11h45, je commence à m’impatienter mais voilà que surgit le père d’un de mes deux élèves restants. Plus qu’un à refourguer, un p’tit gars mignon  avec la tête de celui qui a inventé l’eau froide, appelons-le Kevin.

11h50

11h55, R.A.S.

11h57, ah... ah ben non.

12h00, ça commence à faire un bon retard ça… Ca me rappelle vaguement quelque chose. Voir Automne, poésie et oeil du tigre.

12h05

Moi :Heu… Dis-moi mon bon Kevin…

Kevin : − Oui oh grand et vénérable maître !

Moi : − Tu es bien certain que tes parents doivent venir te chercher mon jeune élève ?

Kevin : − Ben oui !

Moi : − Non parce que là ils sont comme qui dirait un tout petit peu à la bourre, sans vouloir les incriminer.

Kevin : − Ben je sais pas maître…

Moi : − Et puis c’est cocasse, parce qu’ils ne répondent pas du tout au téléphone !

Kevin : − Heu maître, tu te doutes quand même bien que j’ignore totalement le sens du mot cocasse !

Moi : − Evidemment mon bon Kevin, mais dois-je te rappeler que ceci est une conversation fictive et que je peux la narrer comme bon me semble, avec , s'il m'en prend l'envie, quelques libertés par rapport à la véritable kevinade ?

Kevin : − Mais où avais-je la tête ? Pardonne-moi oh mon maître.

Moi : − Ce n’est rien mon petit… Ce n’est rien. Sinon tu habites loin ?

Kevin : − Ben oui maître, très loin…

Moi (marmonnant) : − Forcément…

12h15

Kevin (réconfortant) :− Mais ils vont arriver, c’est certain maître !

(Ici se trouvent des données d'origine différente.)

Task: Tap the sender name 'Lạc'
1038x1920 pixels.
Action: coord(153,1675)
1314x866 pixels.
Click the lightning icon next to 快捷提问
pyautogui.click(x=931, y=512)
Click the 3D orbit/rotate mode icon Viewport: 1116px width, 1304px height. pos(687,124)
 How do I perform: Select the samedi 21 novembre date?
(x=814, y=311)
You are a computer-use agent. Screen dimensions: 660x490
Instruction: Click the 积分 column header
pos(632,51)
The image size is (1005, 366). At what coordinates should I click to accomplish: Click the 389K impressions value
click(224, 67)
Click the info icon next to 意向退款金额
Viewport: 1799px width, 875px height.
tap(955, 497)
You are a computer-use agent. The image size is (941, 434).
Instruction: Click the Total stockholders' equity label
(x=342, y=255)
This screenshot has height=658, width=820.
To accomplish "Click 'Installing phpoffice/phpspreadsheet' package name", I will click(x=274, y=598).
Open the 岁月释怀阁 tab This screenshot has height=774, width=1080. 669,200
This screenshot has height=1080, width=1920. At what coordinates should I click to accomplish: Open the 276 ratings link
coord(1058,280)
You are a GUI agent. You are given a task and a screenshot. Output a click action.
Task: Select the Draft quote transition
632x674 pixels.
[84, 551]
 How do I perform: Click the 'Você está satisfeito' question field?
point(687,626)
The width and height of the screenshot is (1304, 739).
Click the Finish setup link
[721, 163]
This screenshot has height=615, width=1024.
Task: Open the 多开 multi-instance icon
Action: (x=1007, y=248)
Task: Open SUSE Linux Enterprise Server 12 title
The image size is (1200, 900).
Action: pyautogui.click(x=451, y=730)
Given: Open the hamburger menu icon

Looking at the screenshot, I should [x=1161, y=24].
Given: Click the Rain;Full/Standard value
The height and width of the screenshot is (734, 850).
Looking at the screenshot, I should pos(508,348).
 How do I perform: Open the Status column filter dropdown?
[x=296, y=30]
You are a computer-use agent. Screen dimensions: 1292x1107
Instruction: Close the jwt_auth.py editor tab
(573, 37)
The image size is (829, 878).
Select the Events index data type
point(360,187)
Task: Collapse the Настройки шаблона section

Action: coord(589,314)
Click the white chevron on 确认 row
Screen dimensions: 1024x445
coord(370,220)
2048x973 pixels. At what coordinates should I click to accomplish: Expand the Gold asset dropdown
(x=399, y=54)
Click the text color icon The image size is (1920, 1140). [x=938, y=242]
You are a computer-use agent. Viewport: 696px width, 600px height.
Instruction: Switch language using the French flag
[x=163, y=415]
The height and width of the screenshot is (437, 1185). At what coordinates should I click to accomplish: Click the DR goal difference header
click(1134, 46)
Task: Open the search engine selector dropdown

Moi : − Je l’espère, je l’espère…

Kevin (généreux) : − Allez maître, tout ne va pas si mal, certes tu ne peux pas les joindre et tu attends comme un con depuis bientôt une heure, mais ça pourrait être pire… Et puis tu sais maître, si vraiment ils n’arrivent pas, ben on peut toujours partager ce qu’il y a dans mon sac.

Moi (peu convaincu et faussement intéressé) : − Si ça te fait plaisir Kevin… Mais qu’as-tu donc dans ce sac, mon bon Kevin ?

Kevin : − Ben maître, c’est mon pique-nique ! Celui que mes parents m’ont donné ce matin voyons !

Moi (en détresse absolue) : − Heu… Un pique-nique… Genre jambon-beurre-chips-Yop ?

Kevin : − Ben tu remplaces le jambon par du saucisson et tu y es maître, tu vois on est sauvés, on a largement de quoi tenir des heures !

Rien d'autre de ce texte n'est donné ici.